Unter all den immer wieder aufkommenden Selbstzweifeln weiß ich eigentlich, dass ich damit nicht allein bin. Jeder hat Momente, in denen er an sich selbst zweifelt, denkt, dass alle anderen es einfach mehr drauf haben. Es zeigt nur fast keiner. Dieses Wissen hilft nur leider nicht, die Selbstzweifel zu verhindern.
Mir ist klar, dass ich mir damit in gewisser Weise selbst das Leben schwer mache. Der Wunsch, so gut wie möglich zu sein ist aber stärker.

Ich bewundere die Menschen, die voller Überzeugung sich selbst anpreisen. In Bewerbungsgesprächen kommt das bestimmt besser an. Ich selbst denke immer, dass ich mich doch gut genug kenne, um auch meine Schwächen zu kennen und mich wegen dieser auch nicht so anpreisen kann.
Genauso wenig muss ich mich in den Mittelpunkt der Gesprächsrunde stellen und alle Aufmerksamkeit beanspruchen - denn ich bin mir sehr sicher, dass es interessantere Personen gibt als mich. Und abgesehen davon will ich eh lieber meine Ruhe als von allen beobachtet zu werden.

Obwohl ich weiß, dass ich mir selbst Steine in den Weg lege, indem ich an mir zweifle und Menschen mit größerem Selbstbewusstsein und/oder Mundwerk den Vortritt lasse, ändere ich nichts daran. Gleichzeitig hasse ich es, wenn ich bemerke, dass jemand nicht durch Können sondern durch Dreistigkeit und Selbstdarstellung etwas erreicht.

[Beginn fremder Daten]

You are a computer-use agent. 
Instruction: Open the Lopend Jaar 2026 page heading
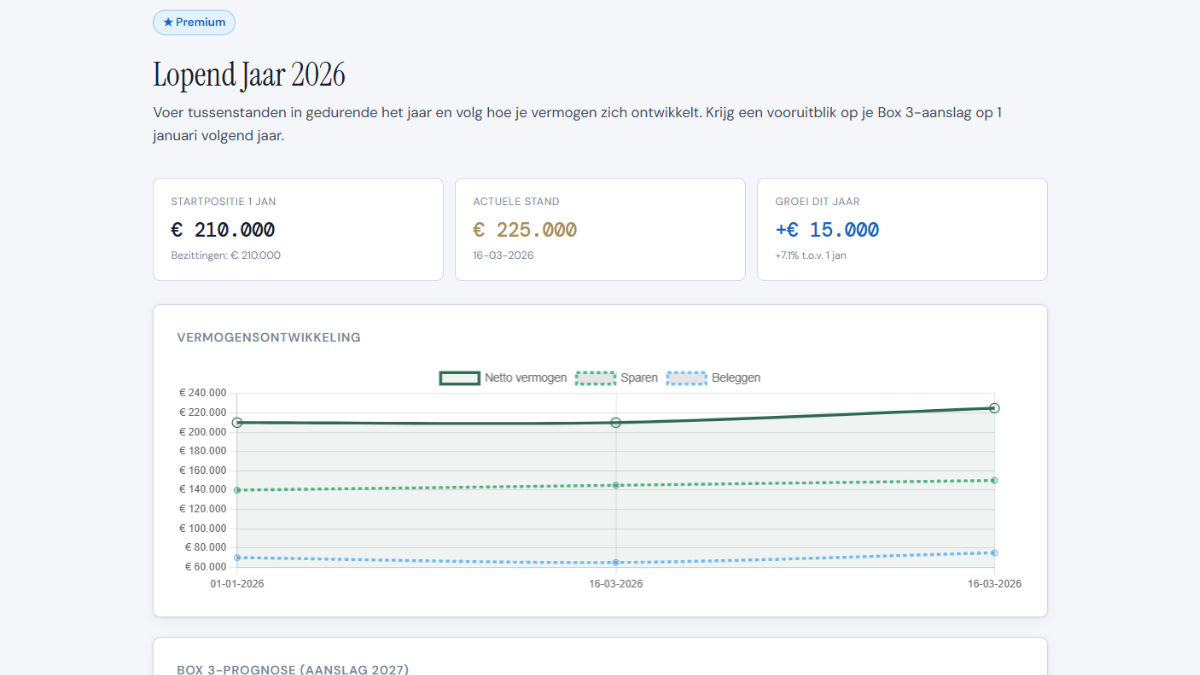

Ich empfinde es als unfair. Man selbst arbeitet all die vorgeschriebenen Stunden an bestimmten Pflichtveranstaltungen ab und andere fälschen einfach die Unterschrift oder reden sich mit charmanten Worten heraus. Am Ende kommen in dem Fall sogar alle zum gleichen Ergebnis, nur dass die einen gearbeitet haben während die anderen ihre Freizeit auskosten. Ein bisschen Neid schwingt da definitiv mit.
Manchmal wünschte ich mir, dass ich auch so eloquent und schlagfertig wäre, mich in einigen Situationen allein durch Worte statt Leistungen durchschlagen zu können. Aber so bin ich einfach nicht. Und wahrscheinlich würde da ein schlechtes Gewissen bei mir zuschlagen. Ich zweifle viel lieber an mir selbst und treibe mich dazu an, mehr zu tun, um diese Zweifel zu überwinden. Und wenn ich mir Mühe gebe, taucht sogar der Gedanke, dass ich guten Grund habe, selbstbewusst und stolz zu sein auf schon erreichte Ziele wieder auf.
Vielleicht ist der Sebstzweifel doch nicht nur schlecht, wenn er mich auch an solche Dinge denken lässt.

Apfelkern

2 Kommentare:

  1. Aber allein die Tatsache, dass du gleich nach dem Abi Medizin studieren konntest, zeigt doch, dass du ne Menge drauf hast. Und nicht zuletzt bist du schon im 5. Semester. Finde es immer erdrückend, wenn schlaue Leute(z.B. du) Zweifel an ihrem Können haben und dann stehe ich da und weiß nicht mal, was ich kann. Schlagfertig bin ich in allen Situationen, die nichts mit Leistungserbringung zu tun haben. Immerhin das.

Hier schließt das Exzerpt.